India's FMCG Growth Gap Narrows
In India, a key emerging market, the growth gap between urban and rural fast-moving consumer goods (FMCG) sales narrowed in the December quarter. A new NIQ report indicates shifting consumption patterns, a trend relevant for CPG companies analyzing margin and revenue drivers in similar markets.
For the eighth consecutive quarter, rural markets have outpaced urban regions in FMCG consumption, though the growth gap significantly narrowed in the October-December 2025 period. Rural areas registered a 2.9% volume growth, while urban markets saw a recovery with 2.3% growth, supported by a rebound in metro consumption and the normalization of e-commerce demand. The overall FMCG market saw a muted value growth of 7.8% in the December quarter, a sequential decline from 13% in the September quarter.

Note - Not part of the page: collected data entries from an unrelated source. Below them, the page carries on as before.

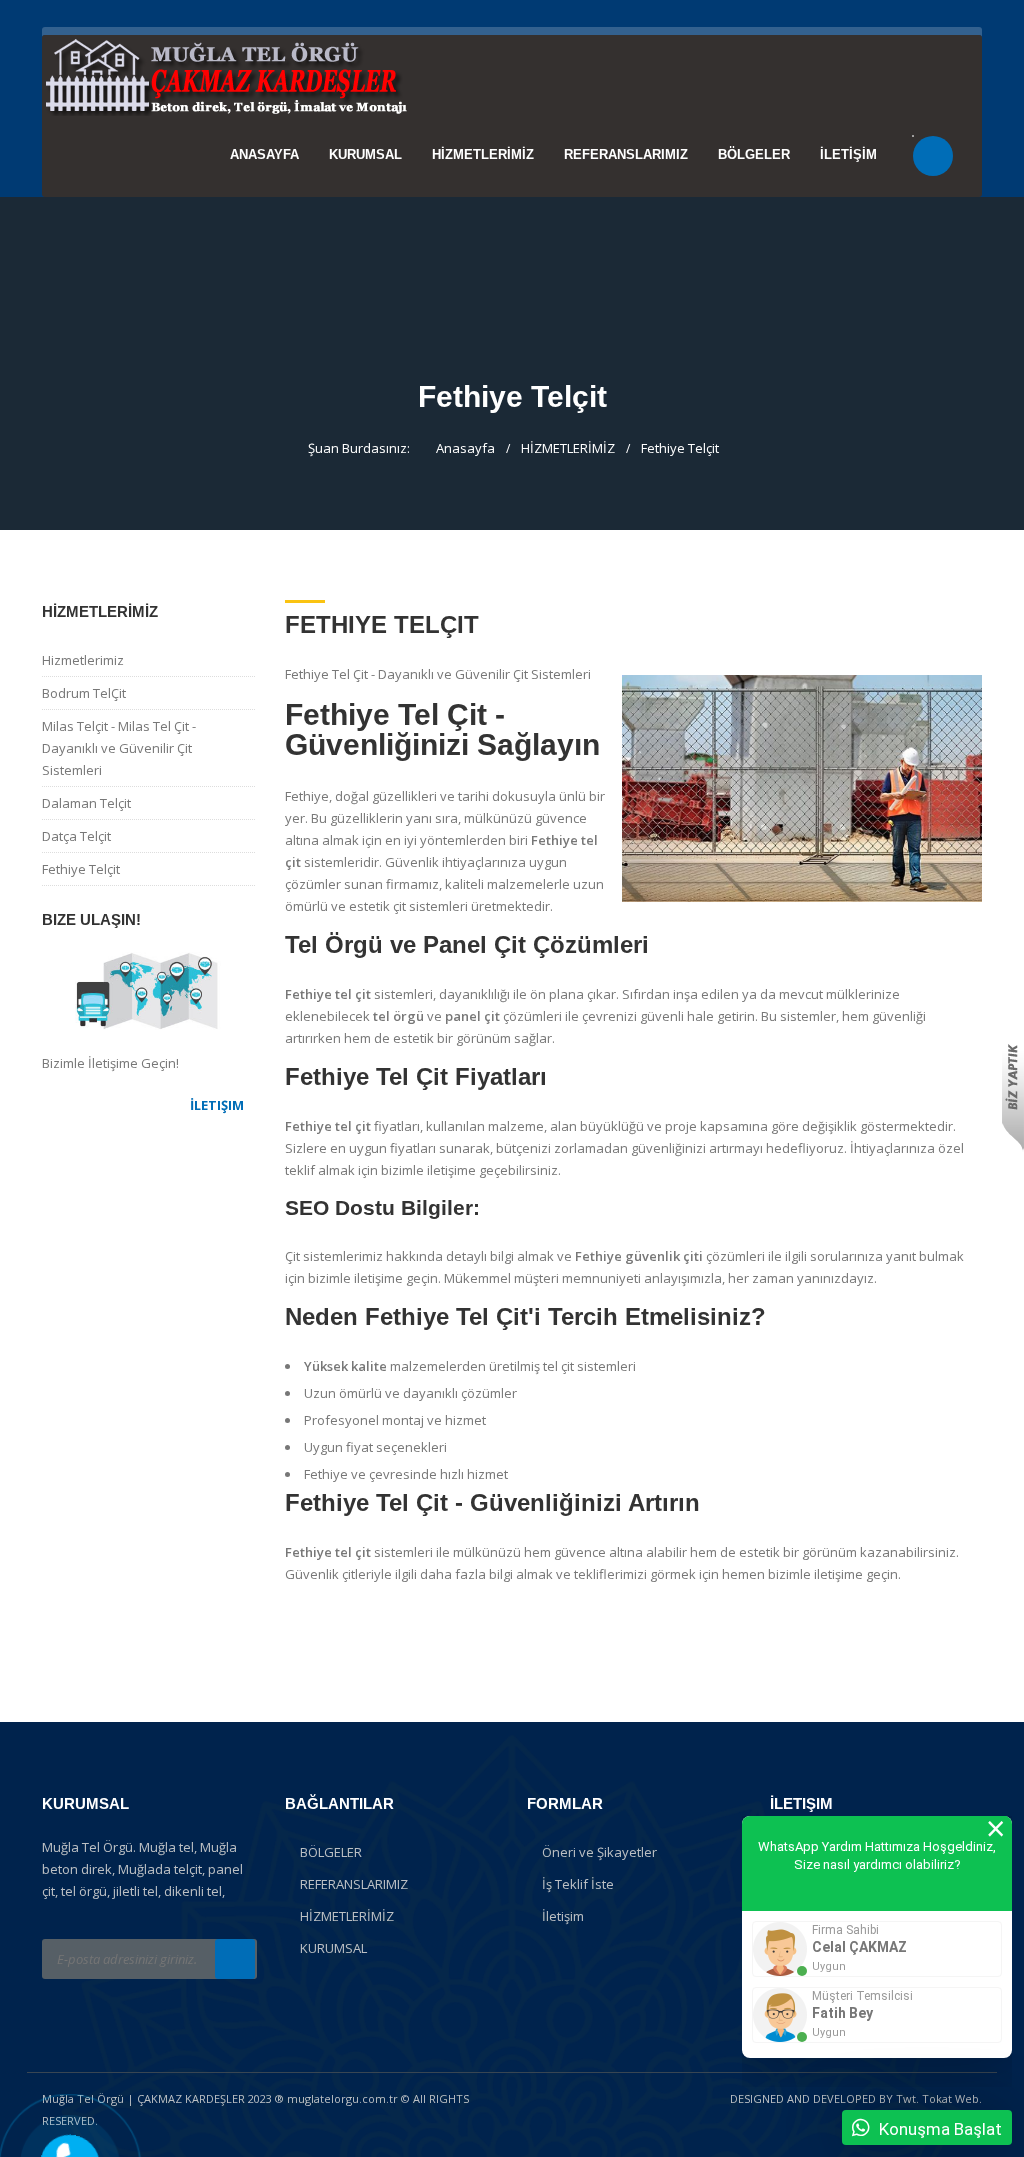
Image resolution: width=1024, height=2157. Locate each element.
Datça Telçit (76, 836)
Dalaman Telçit (86, 803)
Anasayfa (264, 154)
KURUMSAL (365, 154)
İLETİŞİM (848, 154)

This moderation is attributed to a higher festive base in the previous year and transitional adjustments linked to the implementation of GST 2.0 rate revisions, which impacted nearly 60% of the FMCG portfolio. The food category demonstrated more resilience, with volume growth of 2.8%, benefiting from price corrections driven by GST changes and stable edible oil prices. In contrast, the Home and Personal Care (HPC) segment experienced a sharper moderation, with volume growth of 1.9%, due to its higher exposure to the GST revisions. A key underlying trend is the sustained outperformance of smaller manufacturers, which saw 7.1% volume growth in the December quarter. These smaller players have demonstrated greater agility in pricing and portfolio adaptation to the new GST regime, reinforcing their competitive position against larger companies. E-commerce continues to be a significant driver in urban centers, accounting for nearly 6% of urban FMCG sales in the December quarter. In India's top metro areas, e-commerce now contributes to 14-18% of all FMCG sales, with quick commerce making up over three-fourths of those online sales. Looking ahead, analysts expect the positive impact of the GST 2.0 adjustments on consumption to become more apparent from the January-March 2026 quarter onwards. Continued rural demand, driven by factors like increased government support for farmers and rising incomes, remains a crucial engine for the sector's overall expansion.